Investors are cautioned that forward-looking information is not based on historical fact but instead reflects management’s expectations, estimates or projections concerning future results or events based on the opinions, assumptions and estimates of management considered reasonable at the date the statements are made. Although the Company believes that the expectations reflected in such forward-looking information are reasonable, such information involves risks and uncertainties, and undue reliance should not be placed on such information, as unknown or unpredictable factors could have material adverse effects on future results, performance or achievements of the Company. Among the key factors that could cause actual results to differ materially from those projected in the forward-looking information are the following: regulatory and licensing risks; competition; changes in cannabis industry growth and trends; changes in the focus, plans and business activities of the Company and its investees and the impact and/or benefits thereof ; the Company’s actual financial results and ability to create shareholder value; the ability of Canopy Rivers’ investees to collaborate; changes in general economic, business and political conditions, including changes in the financial markets; potential conflicts of interest; the regulatory landscape and enforcement related to cannabis, including political risks and risks relating to regulatory change; changes in the Company’s relationship with Canopy Growth and its portfolio companies; changes in applicable laws; compliance with extensive government regulation; changes in the global sentiment towards, and public opinion of, the cannabis industry; and the risk factors set out in the Company’s AIF, filed with the Canadian securities regulators and available on the Company’s profile on SEDAR at www.sedar.com.

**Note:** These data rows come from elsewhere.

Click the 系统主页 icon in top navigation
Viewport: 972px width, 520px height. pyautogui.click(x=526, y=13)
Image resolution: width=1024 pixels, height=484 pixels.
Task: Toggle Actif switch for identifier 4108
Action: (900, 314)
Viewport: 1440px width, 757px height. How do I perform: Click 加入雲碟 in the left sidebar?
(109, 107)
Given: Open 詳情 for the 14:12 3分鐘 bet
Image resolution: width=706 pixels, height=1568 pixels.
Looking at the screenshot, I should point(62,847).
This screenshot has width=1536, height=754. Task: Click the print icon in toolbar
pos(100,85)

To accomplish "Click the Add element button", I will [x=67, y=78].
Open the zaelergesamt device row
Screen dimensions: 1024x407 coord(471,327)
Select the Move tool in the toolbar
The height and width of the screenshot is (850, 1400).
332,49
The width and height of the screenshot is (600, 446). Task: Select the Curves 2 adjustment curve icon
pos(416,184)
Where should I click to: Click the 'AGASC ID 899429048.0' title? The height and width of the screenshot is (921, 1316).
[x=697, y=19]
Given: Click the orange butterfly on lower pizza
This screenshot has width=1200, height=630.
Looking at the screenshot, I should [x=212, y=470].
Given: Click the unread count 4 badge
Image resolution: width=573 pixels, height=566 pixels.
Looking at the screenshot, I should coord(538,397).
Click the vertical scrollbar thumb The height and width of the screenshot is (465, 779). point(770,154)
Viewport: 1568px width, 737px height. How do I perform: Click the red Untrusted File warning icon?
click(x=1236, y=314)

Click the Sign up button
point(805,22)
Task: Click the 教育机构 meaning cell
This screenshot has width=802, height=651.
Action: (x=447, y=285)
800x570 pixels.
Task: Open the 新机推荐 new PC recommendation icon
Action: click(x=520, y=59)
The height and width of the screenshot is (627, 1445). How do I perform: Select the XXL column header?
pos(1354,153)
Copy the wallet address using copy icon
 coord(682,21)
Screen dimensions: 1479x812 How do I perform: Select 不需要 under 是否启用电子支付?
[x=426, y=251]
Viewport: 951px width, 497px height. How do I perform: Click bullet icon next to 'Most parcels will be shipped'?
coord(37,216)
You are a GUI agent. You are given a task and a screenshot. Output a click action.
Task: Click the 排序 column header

Should one or more of these risks or uncertainties materialize, or should assumptions underlying the forward-looking information prove incorrect, actual results may vary materially from those described herein as intended, planned, anticipated, believed, estimated or expected. Although the Company has attempted to identify important risks, uncertainties and factors that could cause actual results to differ materially, there may be others that cause results not to be as anticipated, estimated or intended. The Company does not intend, and does not assume any obligation, to update this forward-looking information except as otherwise required by applicable law.
Neither the TSX Venture Exchange nor its Regulation Services Provider (as that term is defined in the policies of the TSX Venture Exchange) accepts responsibility for the adequacy or accuracy of this release.